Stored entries

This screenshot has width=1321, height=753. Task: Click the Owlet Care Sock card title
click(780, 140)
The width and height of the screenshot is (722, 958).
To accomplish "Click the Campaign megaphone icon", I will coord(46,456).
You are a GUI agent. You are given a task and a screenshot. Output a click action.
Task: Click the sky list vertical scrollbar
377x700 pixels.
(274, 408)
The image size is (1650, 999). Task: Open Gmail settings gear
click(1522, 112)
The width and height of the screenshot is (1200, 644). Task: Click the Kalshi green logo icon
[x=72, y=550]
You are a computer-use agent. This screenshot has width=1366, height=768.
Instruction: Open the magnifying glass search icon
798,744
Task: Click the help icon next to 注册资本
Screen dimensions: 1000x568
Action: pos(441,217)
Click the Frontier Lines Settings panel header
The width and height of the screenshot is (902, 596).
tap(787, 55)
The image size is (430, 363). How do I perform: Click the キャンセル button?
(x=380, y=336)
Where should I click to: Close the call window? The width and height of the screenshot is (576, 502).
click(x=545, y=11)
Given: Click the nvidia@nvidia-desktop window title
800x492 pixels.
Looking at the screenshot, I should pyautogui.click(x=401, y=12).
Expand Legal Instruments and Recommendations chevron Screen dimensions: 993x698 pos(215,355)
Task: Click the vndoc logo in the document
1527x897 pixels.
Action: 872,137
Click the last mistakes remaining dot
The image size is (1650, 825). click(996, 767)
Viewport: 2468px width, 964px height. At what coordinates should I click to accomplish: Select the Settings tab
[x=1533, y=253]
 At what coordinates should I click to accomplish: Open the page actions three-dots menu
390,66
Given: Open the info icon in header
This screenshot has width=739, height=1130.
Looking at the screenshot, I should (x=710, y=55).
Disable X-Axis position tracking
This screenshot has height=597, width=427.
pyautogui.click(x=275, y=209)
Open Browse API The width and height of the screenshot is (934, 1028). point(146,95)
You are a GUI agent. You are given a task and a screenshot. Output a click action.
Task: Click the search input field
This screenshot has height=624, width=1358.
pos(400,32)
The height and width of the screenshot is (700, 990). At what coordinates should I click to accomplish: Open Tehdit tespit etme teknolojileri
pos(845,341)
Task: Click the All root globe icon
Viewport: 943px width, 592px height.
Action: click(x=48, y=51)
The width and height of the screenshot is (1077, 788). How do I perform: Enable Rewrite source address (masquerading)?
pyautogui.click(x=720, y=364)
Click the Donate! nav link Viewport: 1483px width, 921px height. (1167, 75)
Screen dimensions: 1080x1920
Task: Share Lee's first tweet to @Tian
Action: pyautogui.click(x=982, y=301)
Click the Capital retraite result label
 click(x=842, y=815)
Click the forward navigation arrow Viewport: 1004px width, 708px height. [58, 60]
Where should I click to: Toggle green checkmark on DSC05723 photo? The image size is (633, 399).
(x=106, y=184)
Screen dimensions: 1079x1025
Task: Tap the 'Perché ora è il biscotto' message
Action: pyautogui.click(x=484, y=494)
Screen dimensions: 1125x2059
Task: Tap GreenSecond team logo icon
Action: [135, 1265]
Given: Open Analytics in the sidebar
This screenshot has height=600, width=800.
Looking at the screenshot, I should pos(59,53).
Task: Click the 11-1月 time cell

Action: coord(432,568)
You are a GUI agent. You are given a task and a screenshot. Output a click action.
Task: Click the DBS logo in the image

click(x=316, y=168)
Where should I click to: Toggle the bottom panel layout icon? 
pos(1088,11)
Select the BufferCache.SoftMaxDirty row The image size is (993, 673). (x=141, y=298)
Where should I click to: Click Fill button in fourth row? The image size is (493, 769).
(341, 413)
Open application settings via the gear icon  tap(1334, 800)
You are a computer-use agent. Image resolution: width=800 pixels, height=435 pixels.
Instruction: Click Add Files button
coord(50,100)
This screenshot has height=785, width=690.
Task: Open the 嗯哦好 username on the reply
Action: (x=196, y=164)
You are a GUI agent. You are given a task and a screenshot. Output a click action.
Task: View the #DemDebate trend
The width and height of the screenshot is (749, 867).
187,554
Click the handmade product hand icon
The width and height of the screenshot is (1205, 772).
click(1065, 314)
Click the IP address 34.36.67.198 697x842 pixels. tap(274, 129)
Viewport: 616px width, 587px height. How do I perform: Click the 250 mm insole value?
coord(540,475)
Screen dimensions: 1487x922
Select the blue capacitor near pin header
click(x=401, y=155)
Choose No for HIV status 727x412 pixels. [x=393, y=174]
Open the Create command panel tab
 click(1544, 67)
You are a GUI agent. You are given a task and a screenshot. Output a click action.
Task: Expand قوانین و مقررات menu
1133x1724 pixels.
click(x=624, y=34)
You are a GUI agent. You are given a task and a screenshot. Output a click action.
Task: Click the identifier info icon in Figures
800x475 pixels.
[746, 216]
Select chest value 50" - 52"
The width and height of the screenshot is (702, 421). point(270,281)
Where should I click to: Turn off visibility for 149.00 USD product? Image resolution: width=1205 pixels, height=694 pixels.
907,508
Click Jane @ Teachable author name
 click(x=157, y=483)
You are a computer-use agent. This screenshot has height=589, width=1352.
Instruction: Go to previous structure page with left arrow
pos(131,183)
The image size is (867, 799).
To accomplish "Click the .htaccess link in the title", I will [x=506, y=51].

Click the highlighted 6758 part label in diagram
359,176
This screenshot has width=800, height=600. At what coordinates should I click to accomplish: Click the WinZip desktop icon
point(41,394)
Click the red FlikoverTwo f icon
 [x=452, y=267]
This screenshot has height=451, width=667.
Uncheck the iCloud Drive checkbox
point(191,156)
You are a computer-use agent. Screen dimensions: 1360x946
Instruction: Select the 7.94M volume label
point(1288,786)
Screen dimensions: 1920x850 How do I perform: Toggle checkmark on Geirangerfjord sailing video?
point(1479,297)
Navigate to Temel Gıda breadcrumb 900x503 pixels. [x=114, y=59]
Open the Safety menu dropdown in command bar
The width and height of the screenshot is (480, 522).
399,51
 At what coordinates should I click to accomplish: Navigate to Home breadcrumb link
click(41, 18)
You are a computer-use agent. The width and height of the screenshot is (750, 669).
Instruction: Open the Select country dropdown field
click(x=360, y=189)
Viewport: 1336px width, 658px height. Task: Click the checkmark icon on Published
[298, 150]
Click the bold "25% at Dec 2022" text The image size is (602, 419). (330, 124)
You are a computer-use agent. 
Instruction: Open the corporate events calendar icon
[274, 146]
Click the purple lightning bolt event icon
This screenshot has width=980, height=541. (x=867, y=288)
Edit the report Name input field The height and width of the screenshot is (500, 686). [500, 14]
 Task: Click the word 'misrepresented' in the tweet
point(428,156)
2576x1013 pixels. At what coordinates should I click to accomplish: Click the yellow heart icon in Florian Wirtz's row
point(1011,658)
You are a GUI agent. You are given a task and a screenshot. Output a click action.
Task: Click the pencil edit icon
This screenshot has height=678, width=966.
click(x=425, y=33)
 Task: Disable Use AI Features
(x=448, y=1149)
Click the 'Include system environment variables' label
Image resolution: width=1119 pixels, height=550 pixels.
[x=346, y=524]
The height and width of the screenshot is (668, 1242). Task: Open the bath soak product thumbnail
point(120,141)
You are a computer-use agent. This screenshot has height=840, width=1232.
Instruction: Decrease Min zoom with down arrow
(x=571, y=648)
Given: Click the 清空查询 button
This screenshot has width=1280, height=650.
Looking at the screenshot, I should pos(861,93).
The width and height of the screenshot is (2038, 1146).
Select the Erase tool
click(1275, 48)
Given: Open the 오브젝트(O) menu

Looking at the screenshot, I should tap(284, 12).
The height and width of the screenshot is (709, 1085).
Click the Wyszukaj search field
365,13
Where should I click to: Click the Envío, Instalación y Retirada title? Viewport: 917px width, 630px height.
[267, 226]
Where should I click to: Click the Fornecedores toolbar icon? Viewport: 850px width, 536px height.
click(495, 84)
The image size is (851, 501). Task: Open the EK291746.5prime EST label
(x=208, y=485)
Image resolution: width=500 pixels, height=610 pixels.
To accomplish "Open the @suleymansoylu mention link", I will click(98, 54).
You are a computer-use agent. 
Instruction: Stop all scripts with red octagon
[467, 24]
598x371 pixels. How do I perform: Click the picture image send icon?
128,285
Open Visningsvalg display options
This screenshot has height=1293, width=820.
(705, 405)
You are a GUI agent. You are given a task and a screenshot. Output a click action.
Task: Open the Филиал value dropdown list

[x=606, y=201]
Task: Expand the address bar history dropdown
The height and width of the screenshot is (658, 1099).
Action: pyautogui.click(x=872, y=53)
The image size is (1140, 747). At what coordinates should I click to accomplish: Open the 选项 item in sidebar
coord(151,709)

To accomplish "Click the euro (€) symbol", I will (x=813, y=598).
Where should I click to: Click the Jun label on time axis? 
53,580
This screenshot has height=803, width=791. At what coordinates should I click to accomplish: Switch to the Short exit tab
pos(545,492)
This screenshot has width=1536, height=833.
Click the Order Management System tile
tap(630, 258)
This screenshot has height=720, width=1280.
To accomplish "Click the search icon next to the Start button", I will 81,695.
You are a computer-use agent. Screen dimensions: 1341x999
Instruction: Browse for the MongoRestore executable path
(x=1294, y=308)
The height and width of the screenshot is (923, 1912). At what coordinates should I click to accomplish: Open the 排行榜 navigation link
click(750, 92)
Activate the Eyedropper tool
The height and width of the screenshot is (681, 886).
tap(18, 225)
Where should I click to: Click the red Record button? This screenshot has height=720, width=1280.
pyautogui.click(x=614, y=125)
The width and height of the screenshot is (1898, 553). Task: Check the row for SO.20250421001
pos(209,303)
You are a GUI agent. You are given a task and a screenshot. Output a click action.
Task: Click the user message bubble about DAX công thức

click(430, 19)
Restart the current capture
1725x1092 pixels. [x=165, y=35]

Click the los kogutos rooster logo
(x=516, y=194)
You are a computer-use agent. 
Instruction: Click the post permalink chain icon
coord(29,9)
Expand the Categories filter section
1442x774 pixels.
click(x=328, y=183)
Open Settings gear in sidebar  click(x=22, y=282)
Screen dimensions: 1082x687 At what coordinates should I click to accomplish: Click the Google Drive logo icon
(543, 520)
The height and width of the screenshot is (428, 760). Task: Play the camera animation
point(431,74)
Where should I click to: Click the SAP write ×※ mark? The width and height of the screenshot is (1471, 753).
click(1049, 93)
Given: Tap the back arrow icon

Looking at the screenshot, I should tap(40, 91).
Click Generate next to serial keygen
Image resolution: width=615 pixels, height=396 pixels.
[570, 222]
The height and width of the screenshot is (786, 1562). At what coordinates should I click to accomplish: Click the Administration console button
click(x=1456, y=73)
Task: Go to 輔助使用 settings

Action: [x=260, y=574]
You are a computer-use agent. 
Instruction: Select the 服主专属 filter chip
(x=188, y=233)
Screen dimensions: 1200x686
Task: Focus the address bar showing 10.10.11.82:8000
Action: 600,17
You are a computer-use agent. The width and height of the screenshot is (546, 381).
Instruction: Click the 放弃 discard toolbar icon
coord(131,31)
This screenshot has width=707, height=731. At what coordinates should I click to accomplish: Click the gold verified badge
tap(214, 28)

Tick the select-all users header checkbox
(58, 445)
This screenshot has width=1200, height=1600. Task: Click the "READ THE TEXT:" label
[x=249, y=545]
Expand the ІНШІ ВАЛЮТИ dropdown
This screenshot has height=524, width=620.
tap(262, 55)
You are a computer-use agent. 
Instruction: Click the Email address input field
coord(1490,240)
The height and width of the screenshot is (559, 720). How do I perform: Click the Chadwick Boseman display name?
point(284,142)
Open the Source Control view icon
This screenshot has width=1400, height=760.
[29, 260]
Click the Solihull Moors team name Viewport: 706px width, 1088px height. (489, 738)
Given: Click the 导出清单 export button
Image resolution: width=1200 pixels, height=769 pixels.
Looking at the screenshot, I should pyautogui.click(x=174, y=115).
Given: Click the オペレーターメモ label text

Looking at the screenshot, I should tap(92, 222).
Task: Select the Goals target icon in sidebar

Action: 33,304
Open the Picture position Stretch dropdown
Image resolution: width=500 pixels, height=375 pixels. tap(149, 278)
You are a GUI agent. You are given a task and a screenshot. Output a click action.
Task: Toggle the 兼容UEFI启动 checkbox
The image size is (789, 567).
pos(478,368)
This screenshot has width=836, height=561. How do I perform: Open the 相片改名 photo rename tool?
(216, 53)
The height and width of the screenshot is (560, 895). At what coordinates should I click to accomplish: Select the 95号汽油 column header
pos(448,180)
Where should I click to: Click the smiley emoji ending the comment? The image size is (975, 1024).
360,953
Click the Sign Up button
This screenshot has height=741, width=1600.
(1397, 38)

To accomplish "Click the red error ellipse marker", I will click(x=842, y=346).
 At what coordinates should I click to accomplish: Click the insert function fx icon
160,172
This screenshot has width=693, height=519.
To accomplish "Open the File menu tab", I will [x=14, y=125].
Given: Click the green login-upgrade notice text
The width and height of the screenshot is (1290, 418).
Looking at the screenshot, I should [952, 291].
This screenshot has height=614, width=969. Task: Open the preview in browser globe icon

Work instructions. Tally every line above that has the word "info", and report the total with no other words.

Output for this exercise. 2